RE: TR35

From: Peter Constable (petercon@microsoft.com)
Date: Fri May 14 2004 - 08:30:56 CDT

  • Next message: Michael Everson: "Re: An apology (was: Everson-bashing)"

    > I am sorry I had misunderstood the whole discussion then.

    Your sarcasm isn't productive.

     
    > To me, documents encompassed any style of writings (and was broader).
    For
    > exemple, I believed that writing was invented 6 millenaries ago
    precisely
    > for accounting and trading, *not* with the Hamurabi codex or the
    Egyptian
    > hymns. But it appears I was wrong.

    If you get a clay tablet with some type of inventory on it and encode it
    digitally, presumably there are names of things, and numbers, perhaps
    also dates. Let's suppose you encode the text into a digital document.
    You assign a metadata tag indicating that the "language" (linguistic
    variety and writing system) is such-and-such. How would it be useful to
    also assign metadata to indicate what the number format is?

     
    > > If something is going on internal to proprietary software, then
    there
    > > are no rules.
    >
    > I also missed that the difference between language ids and locale ids
    only
    > mattered when used in public documents in published standardized
    formats,
    > and that private formats or any out-of-band tags, persistant or not,
    are
    > irrelevant here.

    If something is internal to your process, who cares but you what is
    happening? You could use 0x0041 to mean "B" and 0x0042 to mean "A";
    that's your business. You can still claim conformance to Unicode as long
    as you do not emit that publicly, or apply those interpretations to
    characters you receive from another source. Same here.

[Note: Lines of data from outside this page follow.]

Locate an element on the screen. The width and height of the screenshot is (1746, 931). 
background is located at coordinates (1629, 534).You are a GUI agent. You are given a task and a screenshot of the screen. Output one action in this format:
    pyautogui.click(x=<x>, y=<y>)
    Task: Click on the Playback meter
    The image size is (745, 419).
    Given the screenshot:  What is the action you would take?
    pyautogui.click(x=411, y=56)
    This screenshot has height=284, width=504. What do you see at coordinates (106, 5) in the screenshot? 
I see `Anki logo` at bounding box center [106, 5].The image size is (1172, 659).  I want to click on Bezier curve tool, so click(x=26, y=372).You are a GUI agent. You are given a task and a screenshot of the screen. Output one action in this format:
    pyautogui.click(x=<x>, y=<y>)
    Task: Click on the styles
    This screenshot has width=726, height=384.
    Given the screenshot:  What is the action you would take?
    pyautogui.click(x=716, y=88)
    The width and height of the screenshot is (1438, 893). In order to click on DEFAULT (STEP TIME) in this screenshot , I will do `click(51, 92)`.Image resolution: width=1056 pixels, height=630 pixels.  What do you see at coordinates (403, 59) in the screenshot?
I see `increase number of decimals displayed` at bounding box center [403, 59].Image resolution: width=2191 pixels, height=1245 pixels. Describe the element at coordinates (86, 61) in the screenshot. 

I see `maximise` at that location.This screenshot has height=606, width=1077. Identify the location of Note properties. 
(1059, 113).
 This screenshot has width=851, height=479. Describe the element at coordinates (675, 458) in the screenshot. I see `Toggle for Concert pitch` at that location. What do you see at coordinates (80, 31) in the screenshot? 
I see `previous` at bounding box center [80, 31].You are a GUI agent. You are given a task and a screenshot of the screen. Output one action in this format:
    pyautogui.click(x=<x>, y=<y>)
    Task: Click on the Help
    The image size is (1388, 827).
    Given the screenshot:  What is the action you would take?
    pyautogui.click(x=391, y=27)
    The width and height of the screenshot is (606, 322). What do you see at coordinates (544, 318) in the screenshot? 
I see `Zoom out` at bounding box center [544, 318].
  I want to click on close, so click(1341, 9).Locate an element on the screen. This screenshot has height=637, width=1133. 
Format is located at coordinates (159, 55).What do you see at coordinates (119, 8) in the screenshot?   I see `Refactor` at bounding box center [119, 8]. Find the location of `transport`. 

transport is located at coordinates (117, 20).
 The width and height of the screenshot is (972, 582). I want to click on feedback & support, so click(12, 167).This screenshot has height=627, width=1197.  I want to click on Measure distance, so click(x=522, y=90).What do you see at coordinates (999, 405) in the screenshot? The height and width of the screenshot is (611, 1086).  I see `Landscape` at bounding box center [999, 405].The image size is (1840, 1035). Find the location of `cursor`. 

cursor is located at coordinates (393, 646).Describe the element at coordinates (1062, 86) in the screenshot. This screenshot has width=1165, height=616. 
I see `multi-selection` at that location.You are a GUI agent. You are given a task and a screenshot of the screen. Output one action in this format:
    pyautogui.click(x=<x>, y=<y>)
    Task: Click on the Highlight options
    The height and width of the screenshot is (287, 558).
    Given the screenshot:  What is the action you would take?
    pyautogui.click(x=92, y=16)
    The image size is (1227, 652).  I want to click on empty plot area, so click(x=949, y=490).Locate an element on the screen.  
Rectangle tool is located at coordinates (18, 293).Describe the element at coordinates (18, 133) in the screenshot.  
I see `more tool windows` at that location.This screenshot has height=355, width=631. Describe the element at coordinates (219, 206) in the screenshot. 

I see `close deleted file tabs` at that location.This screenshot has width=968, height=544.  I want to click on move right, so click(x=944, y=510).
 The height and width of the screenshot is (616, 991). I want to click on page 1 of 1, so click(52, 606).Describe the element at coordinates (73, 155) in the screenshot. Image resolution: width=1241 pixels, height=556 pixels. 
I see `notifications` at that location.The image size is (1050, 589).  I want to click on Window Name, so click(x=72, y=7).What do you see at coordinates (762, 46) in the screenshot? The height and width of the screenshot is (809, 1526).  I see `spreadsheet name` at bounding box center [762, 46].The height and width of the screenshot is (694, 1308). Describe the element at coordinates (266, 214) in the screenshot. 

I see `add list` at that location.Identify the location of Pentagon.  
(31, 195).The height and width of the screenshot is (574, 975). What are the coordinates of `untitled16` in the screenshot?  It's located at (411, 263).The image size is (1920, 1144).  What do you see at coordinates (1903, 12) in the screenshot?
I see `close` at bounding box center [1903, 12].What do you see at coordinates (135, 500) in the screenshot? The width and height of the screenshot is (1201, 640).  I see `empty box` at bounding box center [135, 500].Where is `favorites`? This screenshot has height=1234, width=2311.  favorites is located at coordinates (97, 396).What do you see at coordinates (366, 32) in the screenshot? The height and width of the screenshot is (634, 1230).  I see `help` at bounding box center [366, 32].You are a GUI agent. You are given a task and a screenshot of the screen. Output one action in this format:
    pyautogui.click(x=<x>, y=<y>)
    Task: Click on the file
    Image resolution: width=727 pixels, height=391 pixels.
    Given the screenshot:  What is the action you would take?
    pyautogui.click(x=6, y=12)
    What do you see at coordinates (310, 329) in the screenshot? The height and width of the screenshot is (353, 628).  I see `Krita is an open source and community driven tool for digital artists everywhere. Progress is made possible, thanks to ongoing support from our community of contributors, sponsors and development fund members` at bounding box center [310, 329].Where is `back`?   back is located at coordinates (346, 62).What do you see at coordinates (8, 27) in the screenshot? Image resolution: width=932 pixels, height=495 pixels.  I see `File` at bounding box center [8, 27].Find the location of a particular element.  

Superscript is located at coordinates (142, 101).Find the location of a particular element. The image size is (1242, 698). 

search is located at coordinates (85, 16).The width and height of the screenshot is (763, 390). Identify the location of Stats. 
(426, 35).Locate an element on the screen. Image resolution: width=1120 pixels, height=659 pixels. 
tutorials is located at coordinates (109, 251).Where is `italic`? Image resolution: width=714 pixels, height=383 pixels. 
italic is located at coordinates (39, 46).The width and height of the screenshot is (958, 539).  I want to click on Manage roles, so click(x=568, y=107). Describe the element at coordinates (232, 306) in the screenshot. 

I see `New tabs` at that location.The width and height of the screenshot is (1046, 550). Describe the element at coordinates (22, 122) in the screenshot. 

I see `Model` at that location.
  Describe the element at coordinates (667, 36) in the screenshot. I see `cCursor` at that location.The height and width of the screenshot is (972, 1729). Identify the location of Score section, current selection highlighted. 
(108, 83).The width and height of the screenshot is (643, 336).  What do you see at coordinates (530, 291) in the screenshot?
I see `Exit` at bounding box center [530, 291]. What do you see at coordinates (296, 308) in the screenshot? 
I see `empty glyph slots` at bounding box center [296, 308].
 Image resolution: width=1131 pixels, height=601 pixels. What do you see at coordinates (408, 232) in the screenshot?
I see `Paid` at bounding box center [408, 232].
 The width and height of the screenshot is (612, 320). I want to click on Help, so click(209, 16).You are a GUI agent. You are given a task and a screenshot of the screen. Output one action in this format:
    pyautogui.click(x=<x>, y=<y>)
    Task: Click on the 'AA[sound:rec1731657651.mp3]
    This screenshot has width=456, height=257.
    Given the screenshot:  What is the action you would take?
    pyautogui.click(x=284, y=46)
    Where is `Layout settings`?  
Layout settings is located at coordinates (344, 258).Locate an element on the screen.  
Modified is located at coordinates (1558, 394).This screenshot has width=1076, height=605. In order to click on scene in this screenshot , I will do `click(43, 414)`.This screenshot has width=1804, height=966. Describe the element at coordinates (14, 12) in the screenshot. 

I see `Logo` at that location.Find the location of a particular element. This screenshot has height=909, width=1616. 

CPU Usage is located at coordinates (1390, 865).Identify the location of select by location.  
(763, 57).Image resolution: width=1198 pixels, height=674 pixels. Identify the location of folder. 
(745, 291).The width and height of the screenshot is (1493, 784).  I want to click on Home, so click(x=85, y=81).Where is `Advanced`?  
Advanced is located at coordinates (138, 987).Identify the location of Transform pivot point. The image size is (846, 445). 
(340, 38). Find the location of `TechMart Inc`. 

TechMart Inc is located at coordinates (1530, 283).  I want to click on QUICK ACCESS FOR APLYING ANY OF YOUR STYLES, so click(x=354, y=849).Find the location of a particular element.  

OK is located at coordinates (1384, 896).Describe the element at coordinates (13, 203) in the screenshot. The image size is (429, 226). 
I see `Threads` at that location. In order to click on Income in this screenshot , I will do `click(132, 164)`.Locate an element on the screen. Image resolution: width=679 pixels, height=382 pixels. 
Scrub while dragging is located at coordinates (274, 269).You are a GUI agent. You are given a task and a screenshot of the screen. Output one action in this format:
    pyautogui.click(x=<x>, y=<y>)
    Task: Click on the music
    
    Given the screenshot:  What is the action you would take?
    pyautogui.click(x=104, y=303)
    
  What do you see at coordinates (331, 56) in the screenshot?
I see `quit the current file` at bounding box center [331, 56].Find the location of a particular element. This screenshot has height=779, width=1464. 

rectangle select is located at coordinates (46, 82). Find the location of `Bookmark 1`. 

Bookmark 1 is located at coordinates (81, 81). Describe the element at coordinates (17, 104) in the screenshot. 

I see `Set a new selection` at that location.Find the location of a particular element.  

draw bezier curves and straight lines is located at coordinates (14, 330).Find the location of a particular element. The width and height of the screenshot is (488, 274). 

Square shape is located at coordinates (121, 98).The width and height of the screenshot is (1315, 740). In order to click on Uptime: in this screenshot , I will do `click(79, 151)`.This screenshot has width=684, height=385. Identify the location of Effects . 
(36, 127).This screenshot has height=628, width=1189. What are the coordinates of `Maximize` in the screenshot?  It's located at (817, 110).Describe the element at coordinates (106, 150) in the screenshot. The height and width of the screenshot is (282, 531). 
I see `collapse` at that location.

The example was a
    software process, and inside that process you could be using "en" to
    mean "mm/dd/yy" date formatting, and if it's only going on internally,
    then that's your business.

     
    > So please ignore my points.
    > Of course when we consider only the legal texts where all months shall
    be
    > in
    > full letters, all quantities spelled twice, one with numbers and the
    > other
    > with letters...

    I can only say this quite misconstrues anything I have said.